In Theory, Does the Property Always Hold?

Because of the importance of this property, we examined the conditions under which it is more or less likely to hold — both in theory and in practice.  In short, we found that in theory, a number of factors can lead to the independence property being violated. These are particular types of transaction costs in cap-and-trade markets; significant market power in the allowance market; uncertainty regarding the future price of allowances; conditional allowance allocations, such as output-based updating-allocation mechanisms; non-cost-minimizing behavior by firms; and specific kinds of regulatory treatment of participants in a cap-and-trade market.

In Reality, Has the Property Held?

Of course, the fact that these factors can lead to the violation of the independence property does not mean that in practice they do so in quantitatively significant ways.  Therefore, Hahn and I also carried out an empirical assessment of the independence property in past and current cap-and-trade systems: lead trading; chlorofluorocarbons (CFCs) under the Montreal Protocol; the sulfur dioxide (SO2) allowance trading program; the Regional Clean Air Incentives Market (RECLAIM) in Southern California; eastern nitrogen oxides (NOX) markets; the European Union Emission Trading Scheme (EU ETS); and Article 17 of the Kyoto Protocol.

I encourage you to read our article, but, a quick summary of our assessment is that we found modest support for the independence property in the seven cases we examined (but also recognized that it would surely be useful to have more empirical research in this realm).

Politicians Have Had it Right

That the independence property appears to be broadly validated provides support for the efficacy of past political judgments regarding constituency building through legislatures’ allowance allocations in cap-and-trade systems.

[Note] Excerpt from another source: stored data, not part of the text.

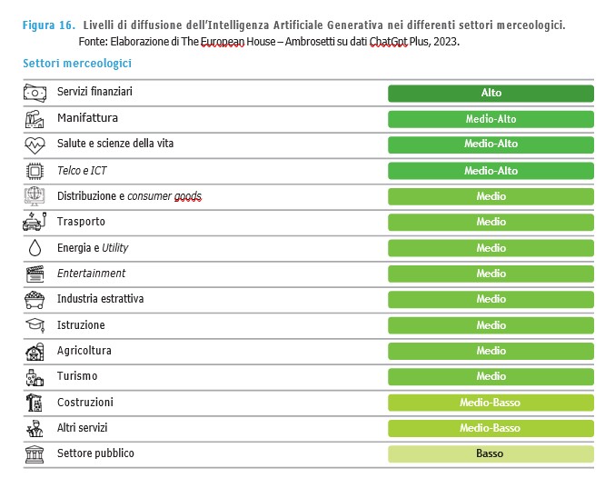Viewport: 615px width, 488px height.
Task: Select the Industria estrattiva mining cart icon
Action: pyautogui.click(x=35, y=299)
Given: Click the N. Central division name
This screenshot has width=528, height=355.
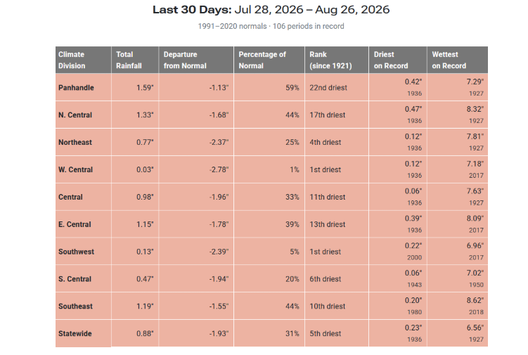Looking at the screenshot, I should (x=75, y=115).
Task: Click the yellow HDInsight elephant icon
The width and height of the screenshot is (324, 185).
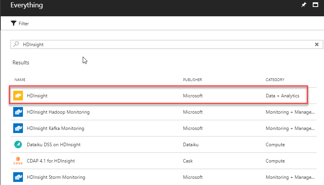Action: point(18,95)
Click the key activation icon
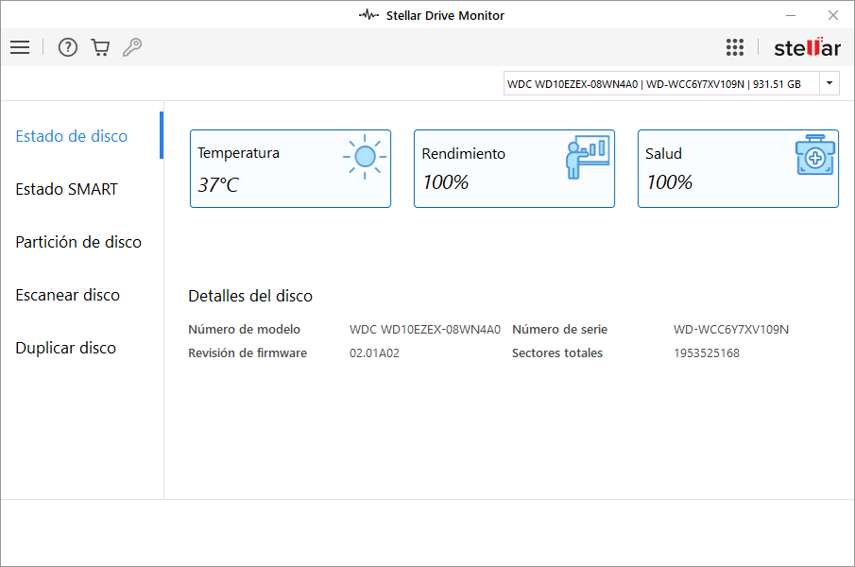The width and height of the screenshot is (855, 567). point(132,47)
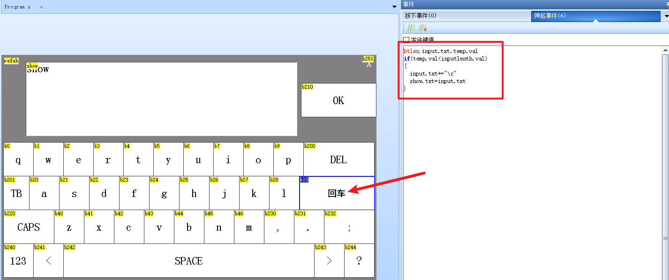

Governments have repeatedly set the overall emissions cap and then left it up to the political process to allocate the available number of allowances among sources to build support for an initiative without reducing the system’s environmental performance or driving up its cost.

This success with environmental cap-and-trade systems should be contrasted with many other public policy proposals for which the normal course of events is that the political bargaining that is necessary to develop support reduces the effectiveness of the policy or drives up its overall cost.  So, the independence property of well-designed and implemented cap-and-trade systems is hardly something to be taken for granted.  It is of real political importance and remarkable social value.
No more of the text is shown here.